La coalition de l’opposition a diversement apprécié l’invite de Macky Sall. S’il est encore prématuré de parler d’une division certaine au sein de cette coalition, la réponse en rangs dispersés à l’appel de Macky Sall au dialogue en dit long sur la situation de cette coalition de l’opposition. Beaucoup de partis de l’opposition ont reproché à Macky Sall de mettre la charrue avant les bœufs dans son appel au dialogue national. D’où les «réserves» des libéraux d’exclure des débats, les réformes constitutionnelles. Mais le Parti démocratique sénégalais (Pds), véritable locomotive de la coalition et de l’opposition, a répondu «favorablement» au dialogue national avec «ses réserves». Les libéraux ont exclu la mise en œuvre des nouvelles réformes constitutionnelles adoptées au référendum du 20 mars 2016, des débats. Dans ce dialogue national, beaucoup de partis pensent éviter des pièges de Macky Sall. Dans son intervention, bien qu’il ait évoqué des questions qui intéressent toute l’opposition, le coordonnateur du Pds, Oumar Sarr, a accentué son discours sur les difficultés que traverse son parti par les tracasseries du régime de Macky Sall. «Vous pouvez nous aider», a-t-il lancé à Macky Sall. Si le chef de l’Etat venait à accéder à la demande des libéraux, ces derniers seraient obligés d’abandonner leur combat, tout au moins mettre la pédale douce. Auquel cas, c’est l’action même de l’opposition qui s’émousserait.

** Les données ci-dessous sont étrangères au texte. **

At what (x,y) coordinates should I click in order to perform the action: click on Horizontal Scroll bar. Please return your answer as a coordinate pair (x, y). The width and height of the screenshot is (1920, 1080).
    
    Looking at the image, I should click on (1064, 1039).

Fpdr, une machine de guerre grippée. 

Il est clair que l’action de l’opposition a pris un coup dur. Sachant que le Pds qui constitue la force de frappe de cette coalition, est sur la table des négociations avec le Président Macky Sall. Et, au sortir de ces concertations nationales où la libération de Karim Wade revient comme une priorité, cette question résolue par Macky Sall, les libéraux pourraient baisser les bras. Le Fpdr a d’ailleurs, depuis un certain temps, tempéré. La destitution de la présidente du Conseil départemental de Bambey, Aïda Mbodji, n’a pas pu mobiliser les énergies comme il s’était agi de lutter pour le Groupe parlementaire des «Libéraux et Démocrates». Autre bémol, c’est que la libération de Karim Wade n’est pas une priorité ni même souhaitée par certains partis membres du Fpdr. Dans le dialogue national, le Pds y va à quitte ou double. L’affaire Karim Wade retient l’attention de tout le peuple, en témoignent les interventions de Me El Diouf, Abdoulaye Mbaye Pekh… S’il arrive que Macky Sall accorde sa grâce à Karim Wade, comme souhaité par Me El Hadji Diouf, l’opinion serait tentée de croire à ce qu’elle a toujours pensé que les libéraux ne sont motivés que par la libération de leur candidat. Cela ne ferait pas bonne presse pour le parti de Me Abdoulaye Wade. Les retrouvailles libérales ne sont plus à exclure, d’autant que Macky Sall a fait un grand pas vers Me Wade, le dimanche 29 mai, jour anniversaire de ses 90 ans, en passant un coup de fil pour lui souhaiter «joyeux anniversaire».

Rewmi en embuscade.

Locomotive du Fpdr, le Pds risque de perdre sa place de leader de l’opposition s’il venait à accorder ses violons avec le régime de Macky Sall. Le leader de Rewmi Idrissa Seck, favorable au dialogue, mais qui réclame un dialogue «sérieux et sincère», prend de l’ampleur dans sa radicalisation. A juste titre. Idrissa Seck n’a aucun dossier devant être vidé par la «générosité» de Macky Sall. Comme il l’a indiqué, il est préoccupé par la conquête du pouvoir. Samedi, comme pour narguer le régime en place, Idrissa Seck a annoncé la poursuite de ses tournées nationales à la rencontre des populations. L’ancien Premier ministre semble opter pour une opposition pure et dure avec le régime de Macky Sall.